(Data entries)
==============================

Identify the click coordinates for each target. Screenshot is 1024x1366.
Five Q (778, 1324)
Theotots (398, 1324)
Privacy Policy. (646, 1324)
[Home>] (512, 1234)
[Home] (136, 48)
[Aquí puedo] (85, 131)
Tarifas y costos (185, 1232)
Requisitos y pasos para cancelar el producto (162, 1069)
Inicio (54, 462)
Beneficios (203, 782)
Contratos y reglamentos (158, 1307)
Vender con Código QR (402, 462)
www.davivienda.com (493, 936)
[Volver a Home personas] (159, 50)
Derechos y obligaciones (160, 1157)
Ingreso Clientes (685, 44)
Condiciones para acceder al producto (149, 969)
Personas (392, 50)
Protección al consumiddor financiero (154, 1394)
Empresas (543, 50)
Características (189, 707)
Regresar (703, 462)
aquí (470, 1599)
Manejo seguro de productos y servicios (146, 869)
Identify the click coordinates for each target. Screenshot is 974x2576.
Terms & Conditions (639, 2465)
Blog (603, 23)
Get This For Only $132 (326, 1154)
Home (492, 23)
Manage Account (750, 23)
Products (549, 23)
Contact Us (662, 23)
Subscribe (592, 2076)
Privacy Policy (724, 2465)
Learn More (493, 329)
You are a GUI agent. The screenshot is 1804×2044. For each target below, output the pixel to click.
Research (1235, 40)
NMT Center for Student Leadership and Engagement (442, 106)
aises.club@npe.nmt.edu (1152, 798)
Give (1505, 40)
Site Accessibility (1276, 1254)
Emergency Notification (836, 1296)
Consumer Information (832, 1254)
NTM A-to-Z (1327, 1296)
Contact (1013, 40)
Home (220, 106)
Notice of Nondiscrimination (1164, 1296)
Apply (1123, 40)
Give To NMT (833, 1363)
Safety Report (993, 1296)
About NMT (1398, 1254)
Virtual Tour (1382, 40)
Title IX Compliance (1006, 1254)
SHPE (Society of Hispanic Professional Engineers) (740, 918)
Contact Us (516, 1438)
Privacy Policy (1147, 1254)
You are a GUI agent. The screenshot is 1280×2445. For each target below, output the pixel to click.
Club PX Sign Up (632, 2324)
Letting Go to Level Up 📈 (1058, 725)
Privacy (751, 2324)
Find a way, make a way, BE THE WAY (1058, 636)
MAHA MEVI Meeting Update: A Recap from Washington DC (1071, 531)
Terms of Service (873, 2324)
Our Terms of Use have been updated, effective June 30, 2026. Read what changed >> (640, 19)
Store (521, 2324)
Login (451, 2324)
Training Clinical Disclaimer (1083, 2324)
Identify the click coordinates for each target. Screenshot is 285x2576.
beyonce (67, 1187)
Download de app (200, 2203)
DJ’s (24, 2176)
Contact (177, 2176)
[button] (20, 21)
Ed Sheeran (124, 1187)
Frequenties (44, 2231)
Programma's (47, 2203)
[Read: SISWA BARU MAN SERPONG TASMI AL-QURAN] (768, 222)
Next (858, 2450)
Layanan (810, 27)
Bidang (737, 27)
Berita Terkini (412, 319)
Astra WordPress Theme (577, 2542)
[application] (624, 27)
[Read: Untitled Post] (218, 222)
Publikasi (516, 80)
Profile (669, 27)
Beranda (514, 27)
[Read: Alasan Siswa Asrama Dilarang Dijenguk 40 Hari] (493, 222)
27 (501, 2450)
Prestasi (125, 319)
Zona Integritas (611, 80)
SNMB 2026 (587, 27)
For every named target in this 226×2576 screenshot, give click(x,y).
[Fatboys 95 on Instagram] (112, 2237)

==============================

--- YOUR TASK ---
Using the records above, output exactly the lines from the one containing "Layanan (810, 27)" through the last line, and no others.

--- EXERCISE RESULT ---
Layanan (810, 27)
Bidang (737, 27)
Berita Terkini (412, 319)
Astra WordPress Theme (577, 2542)
[application] (624, 27)
[Read: Untitled Post] (218, 222)
Publikasi (516, 80)
Profile (669, 27)
Beranda (514, 27)
[Read: Alasan Siswa Asrama Dilarang Dijenguk 40 Hari] (493, 222)
27 (501, 2450)
Prestasi (125, 319)
Zona Integritas (611, 80)
SNMB 2026 (587, 27)
For every named target in this 226×2576 screenshot, give click(x,y).
[Fatboys 95 on Instagram] (112, 2237)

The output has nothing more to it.